That is what I meant, clearly autotext took over


----------



## Bevdeforges

Not sure that Bretagne is as anglophone infested as some folks here seem to indicate. Normandy is potentially a bit more so, but it's very easy to avoid dealing with anglophones (if that's what you want to do) in Bretagne and Normandy than in certain "British enclaves" further south. But even down south, you only need to hang out with Brits if you choose to do so. (And many folks do so choose.)


----------



## EuroTrash

Befuddled said:


> Its hard to make suggestions for someone else.


This ^^
Dordogne left me cold, the vibes did nothing for me. Some amazing scenery and cute towns but (the places I fetched up in at least) too much focus on wine and viticulture which I know nothing about although I like drinking it, obviously it's a big part of life thereabouts. Too artsy craftsy, too lifestyle living and drinks-round-the-pool orientated, too much English language everywhere. It felt veneered, if that makes sense. I wouldn't have felt at home there.
Brittany was totally different and it enthralled me. Open air festivals, fest noz, medieval music concerts in churches, a real sense of a living tradition and all that. It's a cliché but I felt Brittany had a soul that you can connect with and Dordogne didn't.
That is entirely personal. Other people will feel the polar opposite.
But to me, the two regions are so different that I don't see how it's possible for one person to like them both equally. Or maybe you can.


----------



## zarathustra

I've lived in the capital, bought by the coast in Brittany, and live by the border of Dordogne, and have explored both Brittany and Dordogne on a yearly basis... I'm happy with where I am, but honestly I would be torn between the two. Dordogne would probably win it for me, but then the driving and warm weather are not so much of an issue. With climate change going the way it is, Brittany might become a more and more appealing option for many. There's certainly a lot more wind and rain, but by the coast it's a more temperate climate, so the winters are more manageable, along with the things you can grow. Although I liked Morbihan's villages and towns, the coast was disappointing, I much preferred the pink granite coast in the north, or parts of Finistere, and walking the coastal paths there - the prices are more favourable too... If budgeting is an issue, you need only go a little further inland and it's one of the cheapest places to buy in France, but parts of inland Brittany do seem rather quiet and the landscape not terribly exciting, so you'd have to plan carefully. With that said, I passed through Huelgoat recently which is more central and quite pleasant, and seems to be home to many Brits - I suspect house prices are good in that area.


----------



## tout va bien

BackinFrance said:


> One day, perhaps, someone will be able to explain to me why on earth people persist in making plans as if climate change does not exist or does not exist in France. Yet climate change is exactly what makes the OP.'s plans unachievable. Quelle insouciance !
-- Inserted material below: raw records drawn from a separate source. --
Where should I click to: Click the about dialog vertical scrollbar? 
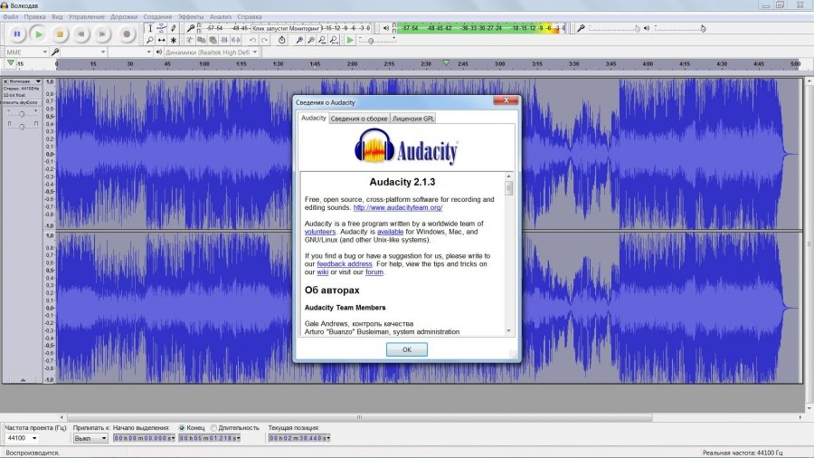(509, 253)
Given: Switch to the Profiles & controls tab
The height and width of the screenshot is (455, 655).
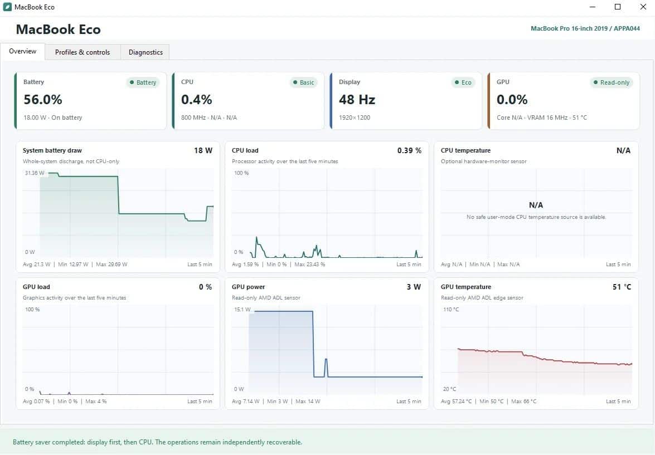Looking at the screenshot, I should [x=83, y=52].
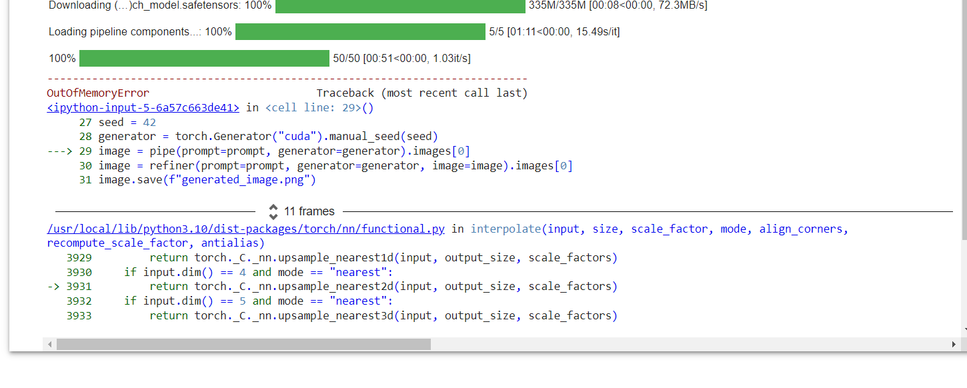
Task: Select the OutOfMemoryError heading text
Action: click(x=98, y=93)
hello. i did say i was open to all opinions and so it would be good for me if you tell me why our plans are unachievable and why you think i am reckless. i will keep an open mind, but please be kind and not mean. thank you, deb


----------



## tout va bien

Bevdeforges said:


> A tad harsh, don't you think? While climate change is unavoidable (and to be honest, none of the signers of the Paris Accords is living up to even what they initially promised - not that that is sufficient anyhow), there's no real harm in positing your "ideal" and then learning to adapt to how things turn out.
> 
> And as for seeking out or avoiding contact with English speakers - that's pretty much up to the individual.
> 
> We now return you to your regularly scheduled programming. Just play nicely with the other children, please.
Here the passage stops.